Pandya et al. applied different 10-year atherosclerotic CVD risk thresholds to the ACC–AHA guidelines to find the optimal level, from the perspective of the cost per quality adjusted life-year (QALY) gained. They modelled 1 million hypothetical individuals aged 40–75 years and 'followed' them through their lifetimes, estimating rates of atherosclerotic CVD and mortality, and modifying atherosclerotic CVD risk according to statin use.
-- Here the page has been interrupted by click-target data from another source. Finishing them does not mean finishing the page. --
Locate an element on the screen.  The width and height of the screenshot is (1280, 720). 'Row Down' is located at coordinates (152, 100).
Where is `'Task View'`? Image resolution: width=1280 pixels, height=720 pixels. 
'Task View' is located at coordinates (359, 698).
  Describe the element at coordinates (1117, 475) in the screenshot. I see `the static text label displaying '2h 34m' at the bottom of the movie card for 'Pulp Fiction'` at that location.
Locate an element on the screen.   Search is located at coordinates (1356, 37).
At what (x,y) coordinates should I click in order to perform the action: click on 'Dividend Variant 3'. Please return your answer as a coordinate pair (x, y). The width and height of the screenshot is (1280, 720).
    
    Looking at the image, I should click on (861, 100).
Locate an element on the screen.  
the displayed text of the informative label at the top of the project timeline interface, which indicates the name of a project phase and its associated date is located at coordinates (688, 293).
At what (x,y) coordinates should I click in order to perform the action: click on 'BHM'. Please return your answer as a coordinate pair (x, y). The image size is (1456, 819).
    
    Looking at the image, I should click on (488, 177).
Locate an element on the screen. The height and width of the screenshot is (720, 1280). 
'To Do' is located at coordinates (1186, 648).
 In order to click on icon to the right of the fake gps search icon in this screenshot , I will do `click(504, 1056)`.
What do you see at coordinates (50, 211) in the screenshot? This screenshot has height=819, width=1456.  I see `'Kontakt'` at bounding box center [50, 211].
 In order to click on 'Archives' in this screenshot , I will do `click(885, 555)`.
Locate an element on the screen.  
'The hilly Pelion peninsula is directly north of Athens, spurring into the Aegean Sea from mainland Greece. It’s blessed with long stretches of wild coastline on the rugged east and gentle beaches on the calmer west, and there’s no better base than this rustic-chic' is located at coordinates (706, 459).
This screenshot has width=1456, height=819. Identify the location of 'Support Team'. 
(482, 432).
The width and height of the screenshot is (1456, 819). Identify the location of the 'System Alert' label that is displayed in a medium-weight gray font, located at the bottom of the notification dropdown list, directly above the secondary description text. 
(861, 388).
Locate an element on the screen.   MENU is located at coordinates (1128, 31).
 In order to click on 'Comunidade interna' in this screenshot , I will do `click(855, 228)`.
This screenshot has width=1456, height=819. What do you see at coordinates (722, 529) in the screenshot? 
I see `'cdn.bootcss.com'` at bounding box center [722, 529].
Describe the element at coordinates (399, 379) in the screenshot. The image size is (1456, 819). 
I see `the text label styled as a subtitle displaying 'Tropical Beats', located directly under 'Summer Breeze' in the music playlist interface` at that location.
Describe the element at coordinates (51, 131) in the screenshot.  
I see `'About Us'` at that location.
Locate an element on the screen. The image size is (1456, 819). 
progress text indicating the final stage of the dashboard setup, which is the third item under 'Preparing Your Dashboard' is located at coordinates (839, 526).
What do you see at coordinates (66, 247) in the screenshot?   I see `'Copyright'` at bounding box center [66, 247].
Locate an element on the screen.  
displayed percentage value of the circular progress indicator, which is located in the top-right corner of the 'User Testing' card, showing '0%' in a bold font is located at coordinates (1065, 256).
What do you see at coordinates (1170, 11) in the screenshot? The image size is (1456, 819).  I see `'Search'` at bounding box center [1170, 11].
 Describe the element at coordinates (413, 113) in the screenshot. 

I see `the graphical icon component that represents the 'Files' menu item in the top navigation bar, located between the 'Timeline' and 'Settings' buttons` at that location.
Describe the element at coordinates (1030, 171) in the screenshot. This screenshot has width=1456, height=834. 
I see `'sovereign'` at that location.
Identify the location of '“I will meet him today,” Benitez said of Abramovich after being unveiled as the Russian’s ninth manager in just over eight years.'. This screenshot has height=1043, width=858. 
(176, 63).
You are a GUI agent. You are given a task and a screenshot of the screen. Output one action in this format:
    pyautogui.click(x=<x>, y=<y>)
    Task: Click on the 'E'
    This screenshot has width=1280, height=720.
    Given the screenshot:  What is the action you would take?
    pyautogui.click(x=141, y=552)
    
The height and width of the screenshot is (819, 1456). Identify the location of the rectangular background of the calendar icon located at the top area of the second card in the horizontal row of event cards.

Adverse effects of statins, such as muscle-pain and diabetes, were included in the model. “Using conventional willingness-to-pay estimates for health (US$50,000–150,000 per QALY), we found the ≥7.5% atherosclerotic CVD risk threshold was cost-effective,” says Pandya, “and optimal thresholds could be pushed as low as ≥3.0% risk, at which level two-thirds of the population aged 40–75 would be eligible for statin treatment.”

The model was sensitive to statin price, the level of statin-induced diabetes, and acceptance of daily pill-taking. The ≥7.5% threshold equated to $37,000 per QALY with a mix of generic and branded statins, but $15,000 per QALY for generics alone.

The ACC–AHA guidelines will prevent many ASCVD events compared with ATP III, and reducing the risk threshold would avert yet more. Progress toward the optimal guidelines moves ever onwards.